I know this is not the place for bug reports, but this one has me a little conflicted, so i wanted to gather community feedback about a possible solution.


As some of you may know, a janitor can add ammonia to their mop water, to create water that cleans floors without leaving wet patches. The odd thing is that this works with any quantity of ammonia, even adding 1u of it to 99u of water, works.


Poking through the code, i've realised why, This actually happens with ANY chemical at all. Adding even the tiniest amount of anything that isn't water to a bucket of water, will create a nonslip mop solution


The reason this happens, is that the code process for cleaning goes as such:

When you use mop on a tile, it calls that tile's Clean function, with the mop as the source.

The clean function checks whether the mop contains at least 1u of water OR space cleaner. If it does, then it cleans the tile, and transfers 1u of reagents from the mop to the tile. (a mop contains up to 30u of the mixed mop solution)

Water, has a touch-turf effect that causes it to make a tile wet if the amount of water on the tile is at least 1u


What this means is, if you have a bucket containing 99u water and 1u of....salt from the bar for instance (anything works, arbitrary selection) then your mixture is 99% water, and thus transferring 1u of solution from the mop, results in putting 0.99u of water on the tile, which isn't enough to make it slippery.


So there's a bug here. I'll file a report soon, but first i think there needs to be some discussion on how to fix it, and the implications of doing so:


As a regular janitor player, i rather liked going to chemistry to get something to upgrade my skills. It gives me an excuse to visit medical and meet/interact with people. That's a good thing to have, and encouraging cooperation between departments is great. However the fact that anything works means that going to chemistry is actually not needed, i could just use any kind of reagent or condiment from anywhere.


However i did feel that completely removing slipping is a bit much, and makes things too easy. It kind of removes a game mechanic. It might be preferable for augmented mop water to just make tiles slippery for a shorter time, and/or make them LESS slippy (some chance to slip rathern than it being constant.


And there's also the fact that needing only 1u per bucket is too little, and means a janitor will never have to visit chemistry more than once. But as a counterpoint, i feel that the current spacecleaner recipe (1:1 water and ammonia) which would cause a janitor to need 50u of ammonia per bucket, is a bit much


So with all of these factors in mind, i'd like to propose a way to fix this bug without losing the cooperation/RP potential that it creates:

1. Make any amount of water wet the tile (while you're at it, fix the bug where large water spills never dry up)

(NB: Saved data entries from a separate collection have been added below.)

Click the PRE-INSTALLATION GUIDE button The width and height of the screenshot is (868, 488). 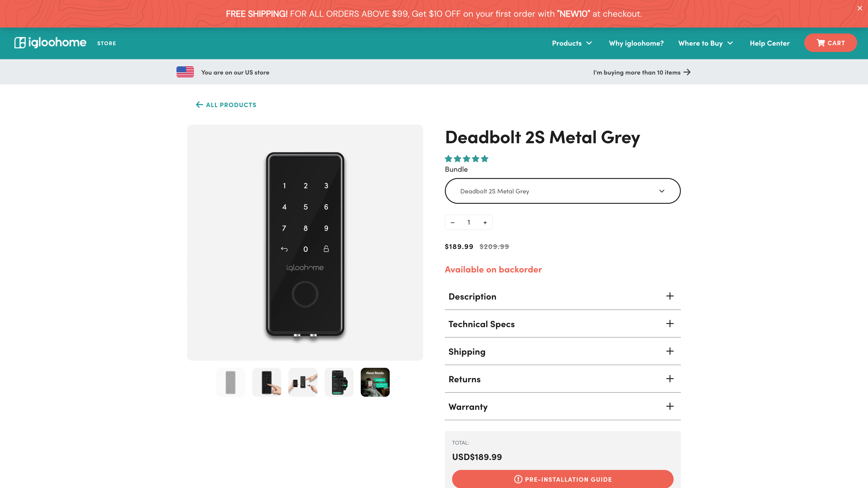562,479
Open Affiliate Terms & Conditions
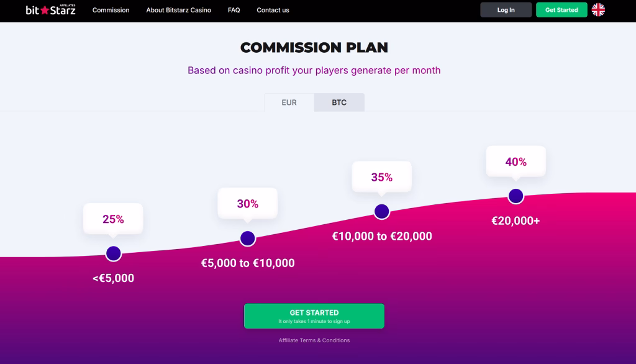Image resolution: width=636 pixels, height=364 pixels. click(314, 340)
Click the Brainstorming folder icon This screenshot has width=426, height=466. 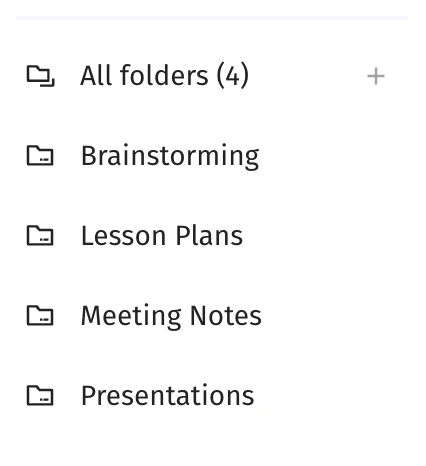point(40,156)
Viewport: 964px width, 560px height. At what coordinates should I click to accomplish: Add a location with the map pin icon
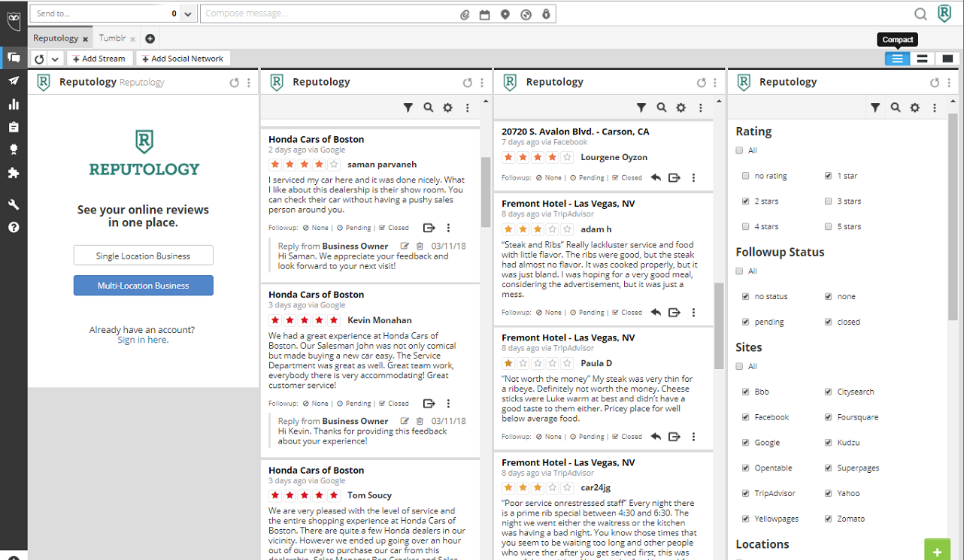505,14
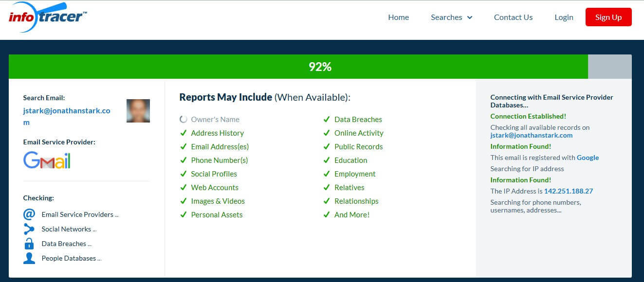Click the green 92% progress bar
The height and width of the screenshot is (282, 644).
coord(320,67)
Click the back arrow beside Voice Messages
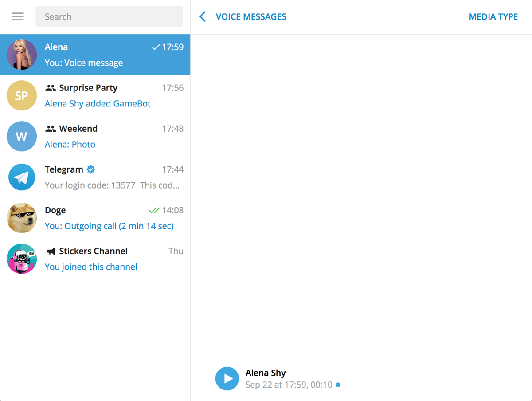This screenshot has height=401, width=532. point(203,17)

2. Change the space cleaner recipe to require 7 parts water, and 3 part ammonia (so, 30u ammonia per bucket)

3. When a mop is used to apply it, make space cleaner also wet the tile (wouldn't affect spray bottles) but for a shorter duration. say 20 seconds instead of 80


With these changes, a janitor would actually need ammonia, and one bottle would allow them to do two full buckets of solution


Thoughts?

Posted

1. Okay, makes sense

2. In spirit a good idea. If anyone's experienced with mops irl, would a half bottle of ammonia be enough to treat a mop bucket? I'm inclined to say yes.

3. This I don't know about. If a mop does it, why wouldn't the spray bottle, which is a larger dose?

Posted

3. This I don't know about. If a mop does it, why wouldn't the spray bottle, which is a larger dose?

 

Are you asking from a logic perspective, or codewise?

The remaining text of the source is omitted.